TASK DESCRIPTION | Your answer must be every line of the data that holds the string "comment".

(DATASET RECORDS)

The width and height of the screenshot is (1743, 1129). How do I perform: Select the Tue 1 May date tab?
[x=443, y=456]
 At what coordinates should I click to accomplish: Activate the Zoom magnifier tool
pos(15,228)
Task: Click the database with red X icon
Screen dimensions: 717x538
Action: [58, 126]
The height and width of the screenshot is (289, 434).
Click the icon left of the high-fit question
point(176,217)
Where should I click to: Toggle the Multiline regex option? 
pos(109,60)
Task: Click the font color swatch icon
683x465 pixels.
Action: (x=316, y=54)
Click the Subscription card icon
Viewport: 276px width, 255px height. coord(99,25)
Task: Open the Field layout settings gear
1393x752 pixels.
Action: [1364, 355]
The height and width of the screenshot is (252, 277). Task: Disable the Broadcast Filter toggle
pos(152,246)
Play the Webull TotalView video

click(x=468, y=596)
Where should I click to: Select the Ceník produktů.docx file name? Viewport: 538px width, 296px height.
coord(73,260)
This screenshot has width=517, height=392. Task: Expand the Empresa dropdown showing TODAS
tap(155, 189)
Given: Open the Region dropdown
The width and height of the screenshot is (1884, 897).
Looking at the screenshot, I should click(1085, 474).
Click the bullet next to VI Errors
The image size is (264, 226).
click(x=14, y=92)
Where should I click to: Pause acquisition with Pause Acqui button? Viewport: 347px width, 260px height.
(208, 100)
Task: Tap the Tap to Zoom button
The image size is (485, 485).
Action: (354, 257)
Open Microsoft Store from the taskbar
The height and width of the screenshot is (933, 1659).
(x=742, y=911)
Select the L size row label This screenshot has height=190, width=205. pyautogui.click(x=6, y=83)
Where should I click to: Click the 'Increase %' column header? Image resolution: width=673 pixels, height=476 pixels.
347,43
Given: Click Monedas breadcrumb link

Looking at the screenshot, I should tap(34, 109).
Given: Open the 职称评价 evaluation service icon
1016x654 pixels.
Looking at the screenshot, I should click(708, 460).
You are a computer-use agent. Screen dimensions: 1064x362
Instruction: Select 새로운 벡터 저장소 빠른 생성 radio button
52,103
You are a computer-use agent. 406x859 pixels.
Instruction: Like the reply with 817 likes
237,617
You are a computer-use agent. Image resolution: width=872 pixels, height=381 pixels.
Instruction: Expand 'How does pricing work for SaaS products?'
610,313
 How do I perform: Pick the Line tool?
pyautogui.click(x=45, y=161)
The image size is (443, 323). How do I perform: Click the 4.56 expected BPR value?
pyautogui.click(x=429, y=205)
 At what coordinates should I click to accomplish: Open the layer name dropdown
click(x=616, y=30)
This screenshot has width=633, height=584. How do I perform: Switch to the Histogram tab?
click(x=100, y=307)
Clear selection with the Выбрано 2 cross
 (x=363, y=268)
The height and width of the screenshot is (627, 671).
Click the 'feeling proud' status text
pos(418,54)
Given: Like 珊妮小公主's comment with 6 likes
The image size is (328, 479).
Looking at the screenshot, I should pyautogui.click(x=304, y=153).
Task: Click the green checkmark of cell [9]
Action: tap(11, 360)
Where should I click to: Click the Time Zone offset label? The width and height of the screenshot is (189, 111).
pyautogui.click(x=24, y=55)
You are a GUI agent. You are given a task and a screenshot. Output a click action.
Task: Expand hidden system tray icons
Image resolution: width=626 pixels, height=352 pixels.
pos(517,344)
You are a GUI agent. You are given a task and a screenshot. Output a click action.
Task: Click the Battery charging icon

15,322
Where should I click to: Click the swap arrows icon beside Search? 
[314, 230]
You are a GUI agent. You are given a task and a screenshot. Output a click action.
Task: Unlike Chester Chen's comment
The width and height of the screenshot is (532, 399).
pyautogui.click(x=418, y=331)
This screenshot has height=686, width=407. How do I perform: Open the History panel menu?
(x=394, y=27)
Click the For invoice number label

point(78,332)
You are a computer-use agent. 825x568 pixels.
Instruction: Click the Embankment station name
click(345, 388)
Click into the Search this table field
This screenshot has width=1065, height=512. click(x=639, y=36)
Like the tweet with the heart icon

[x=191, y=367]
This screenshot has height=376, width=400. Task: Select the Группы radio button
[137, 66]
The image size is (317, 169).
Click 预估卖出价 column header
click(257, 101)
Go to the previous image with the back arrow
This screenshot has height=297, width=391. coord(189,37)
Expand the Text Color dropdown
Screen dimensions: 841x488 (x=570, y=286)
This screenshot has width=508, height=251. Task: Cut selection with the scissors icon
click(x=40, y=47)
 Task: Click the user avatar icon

(End DATASET RECORDS)

PROBLEM SOLUTION |
Given: Like 珊妮小公主's comment with 6 likes
Task: Unlike Chester Chen's comment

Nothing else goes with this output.